What else? Oh, service is fairly relaxed – at times you have to look around for a few minutes to seek someone out, but they’re always so smiley and chirpy you forgive them instantly.

Half the waiting staff wear those faux-librarian black-rimmed glasses that you will spot on approximately 78 per cent of the population of East London. But the crowd at Ottolenghi Islington represents a decent cross-section of London’s societal strata, neither overly-trendy nor un-trendy. Which is nice.

So Ottolenghi is not the type of place to go if you want all-out silver service and fresh-from-the-iron Egyptian cotton tablecloths.

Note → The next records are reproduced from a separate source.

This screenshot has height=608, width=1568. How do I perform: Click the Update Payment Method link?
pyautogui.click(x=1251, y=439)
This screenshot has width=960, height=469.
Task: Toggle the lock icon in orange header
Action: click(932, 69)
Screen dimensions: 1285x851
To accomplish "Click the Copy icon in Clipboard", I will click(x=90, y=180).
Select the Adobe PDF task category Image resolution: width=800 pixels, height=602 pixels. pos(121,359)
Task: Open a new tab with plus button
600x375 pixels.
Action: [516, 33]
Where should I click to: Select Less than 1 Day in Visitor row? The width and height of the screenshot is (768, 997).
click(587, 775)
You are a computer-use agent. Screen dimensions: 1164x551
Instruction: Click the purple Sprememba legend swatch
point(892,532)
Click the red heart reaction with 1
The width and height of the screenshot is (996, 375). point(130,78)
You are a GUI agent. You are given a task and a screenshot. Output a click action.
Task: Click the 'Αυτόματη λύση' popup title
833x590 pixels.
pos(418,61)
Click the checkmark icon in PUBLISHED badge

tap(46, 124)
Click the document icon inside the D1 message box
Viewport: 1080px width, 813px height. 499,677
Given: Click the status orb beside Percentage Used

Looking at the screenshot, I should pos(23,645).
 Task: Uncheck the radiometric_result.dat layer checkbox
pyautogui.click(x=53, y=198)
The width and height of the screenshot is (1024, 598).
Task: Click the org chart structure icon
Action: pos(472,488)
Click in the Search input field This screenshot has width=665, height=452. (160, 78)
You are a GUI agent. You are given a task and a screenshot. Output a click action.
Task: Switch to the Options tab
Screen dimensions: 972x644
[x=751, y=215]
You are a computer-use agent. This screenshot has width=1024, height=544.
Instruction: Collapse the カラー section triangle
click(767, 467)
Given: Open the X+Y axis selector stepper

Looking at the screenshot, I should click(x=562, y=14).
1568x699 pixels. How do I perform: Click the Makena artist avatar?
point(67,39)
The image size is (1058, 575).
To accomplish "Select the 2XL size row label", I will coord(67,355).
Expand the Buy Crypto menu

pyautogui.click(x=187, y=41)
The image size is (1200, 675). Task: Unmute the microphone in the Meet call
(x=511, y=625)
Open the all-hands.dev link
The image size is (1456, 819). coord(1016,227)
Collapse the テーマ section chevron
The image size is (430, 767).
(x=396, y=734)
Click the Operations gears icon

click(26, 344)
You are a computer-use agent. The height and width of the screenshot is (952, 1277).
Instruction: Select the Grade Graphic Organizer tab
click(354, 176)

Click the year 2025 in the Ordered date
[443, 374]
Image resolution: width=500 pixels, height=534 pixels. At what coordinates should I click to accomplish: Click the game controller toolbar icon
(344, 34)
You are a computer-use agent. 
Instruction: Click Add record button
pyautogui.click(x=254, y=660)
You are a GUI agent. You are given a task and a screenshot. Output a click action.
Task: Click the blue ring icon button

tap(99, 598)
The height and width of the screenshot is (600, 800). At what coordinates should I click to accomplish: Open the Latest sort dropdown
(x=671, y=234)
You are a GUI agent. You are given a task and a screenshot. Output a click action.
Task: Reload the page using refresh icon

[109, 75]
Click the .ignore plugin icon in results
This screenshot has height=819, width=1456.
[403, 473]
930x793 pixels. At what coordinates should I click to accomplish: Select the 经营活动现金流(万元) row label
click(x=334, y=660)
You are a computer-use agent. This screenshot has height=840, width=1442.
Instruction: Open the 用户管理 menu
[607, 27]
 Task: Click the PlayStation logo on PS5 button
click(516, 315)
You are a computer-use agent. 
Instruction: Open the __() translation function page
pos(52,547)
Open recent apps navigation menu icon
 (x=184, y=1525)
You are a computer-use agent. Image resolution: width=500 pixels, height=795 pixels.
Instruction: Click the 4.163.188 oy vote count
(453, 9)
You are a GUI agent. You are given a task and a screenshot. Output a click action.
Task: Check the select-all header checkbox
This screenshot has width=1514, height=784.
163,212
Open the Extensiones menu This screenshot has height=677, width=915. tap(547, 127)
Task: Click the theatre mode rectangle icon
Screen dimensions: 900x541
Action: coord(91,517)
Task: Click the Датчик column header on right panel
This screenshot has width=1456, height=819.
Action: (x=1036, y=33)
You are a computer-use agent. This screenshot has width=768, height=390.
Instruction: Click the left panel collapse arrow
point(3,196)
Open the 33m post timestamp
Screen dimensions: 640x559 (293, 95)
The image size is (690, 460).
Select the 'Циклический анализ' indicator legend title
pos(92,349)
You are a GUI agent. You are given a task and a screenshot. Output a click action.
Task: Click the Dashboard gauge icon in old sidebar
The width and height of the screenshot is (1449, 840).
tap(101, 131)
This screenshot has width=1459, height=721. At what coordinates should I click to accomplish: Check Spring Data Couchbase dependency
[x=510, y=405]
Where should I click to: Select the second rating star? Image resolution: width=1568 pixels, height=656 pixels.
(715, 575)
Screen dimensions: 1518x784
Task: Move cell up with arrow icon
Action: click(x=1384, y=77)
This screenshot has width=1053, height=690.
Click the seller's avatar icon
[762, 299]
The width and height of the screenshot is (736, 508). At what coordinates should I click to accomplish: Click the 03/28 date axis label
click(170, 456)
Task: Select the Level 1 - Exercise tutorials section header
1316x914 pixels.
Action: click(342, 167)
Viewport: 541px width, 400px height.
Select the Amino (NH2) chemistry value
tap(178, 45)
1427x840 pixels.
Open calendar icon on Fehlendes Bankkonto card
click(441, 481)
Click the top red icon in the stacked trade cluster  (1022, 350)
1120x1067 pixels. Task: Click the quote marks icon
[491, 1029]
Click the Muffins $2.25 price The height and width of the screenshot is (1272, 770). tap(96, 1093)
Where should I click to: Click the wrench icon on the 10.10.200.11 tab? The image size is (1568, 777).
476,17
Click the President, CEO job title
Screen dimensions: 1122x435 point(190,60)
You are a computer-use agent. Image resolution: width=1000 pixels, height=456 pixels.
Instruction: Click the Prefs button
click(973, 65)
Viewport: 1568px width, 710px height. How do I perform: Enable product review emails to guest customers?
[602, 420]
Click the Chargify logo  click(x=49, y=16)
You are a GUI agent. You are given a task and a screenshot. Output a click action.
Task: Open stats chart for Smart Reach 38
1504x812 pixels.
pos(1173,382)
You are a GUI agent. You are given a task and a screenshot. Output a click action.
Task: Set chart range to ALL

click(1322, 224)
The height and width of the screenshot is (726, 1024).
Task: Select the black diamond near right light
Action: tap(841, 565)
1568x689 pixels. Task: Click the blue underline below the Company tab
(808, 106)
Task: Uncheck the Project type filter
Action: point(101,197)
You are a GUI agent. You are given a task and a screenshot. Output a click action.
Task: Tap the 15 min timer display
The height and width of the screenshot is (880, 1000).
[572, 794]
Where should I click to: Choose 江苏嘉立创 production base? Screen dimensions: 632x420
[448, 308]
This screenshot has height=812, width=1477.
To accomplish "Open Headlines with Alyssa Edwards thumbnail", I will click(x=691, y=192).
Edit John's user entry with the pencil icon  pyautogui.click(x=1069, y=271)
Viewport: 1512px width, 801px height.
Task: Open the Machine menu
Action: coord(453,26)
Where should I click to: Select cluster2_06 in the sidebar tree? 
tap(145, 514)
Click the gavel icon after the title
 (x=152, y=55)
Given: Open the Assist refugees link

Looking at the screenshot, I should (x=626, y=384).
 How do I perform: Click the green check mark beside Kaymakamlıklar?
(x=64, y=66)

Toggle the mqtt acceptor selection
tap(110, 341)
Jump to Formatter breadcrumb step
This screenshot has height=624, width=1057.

But if you fancy trying food that is retains a sort of unpretentious integrity without jeopardising epicurean quirk and originality, in a friendly atmosphere, it really doesn’t get much better than this.

The Suitometer: LondonlovesBusiness.com’s quick guide to sleeping and dining in the capital

  • Inspire a productive business meeting? More for Molly from the marketing department than Frederique in Forex.
  • Impress the boss when everything else has failed? No – it might have panache, but it’s not flash.
  • Break the ice with those awkward clients? Yes: the interestingness of the menu and “let’s share” feel will step in to save your ailing forced chatter.
  • Sufficiently blow your bonus and make you feel like a king? It’s a few oysters short of a real blow-out – save it for casual lunches and dinners.
  • Provide the right setting for an all-important first date? Yes, as long as they’re not expecting Mayfair. It’s cosy, fun, softly-lit, and the perfect excuse to reference your own exemplerary culinary skills.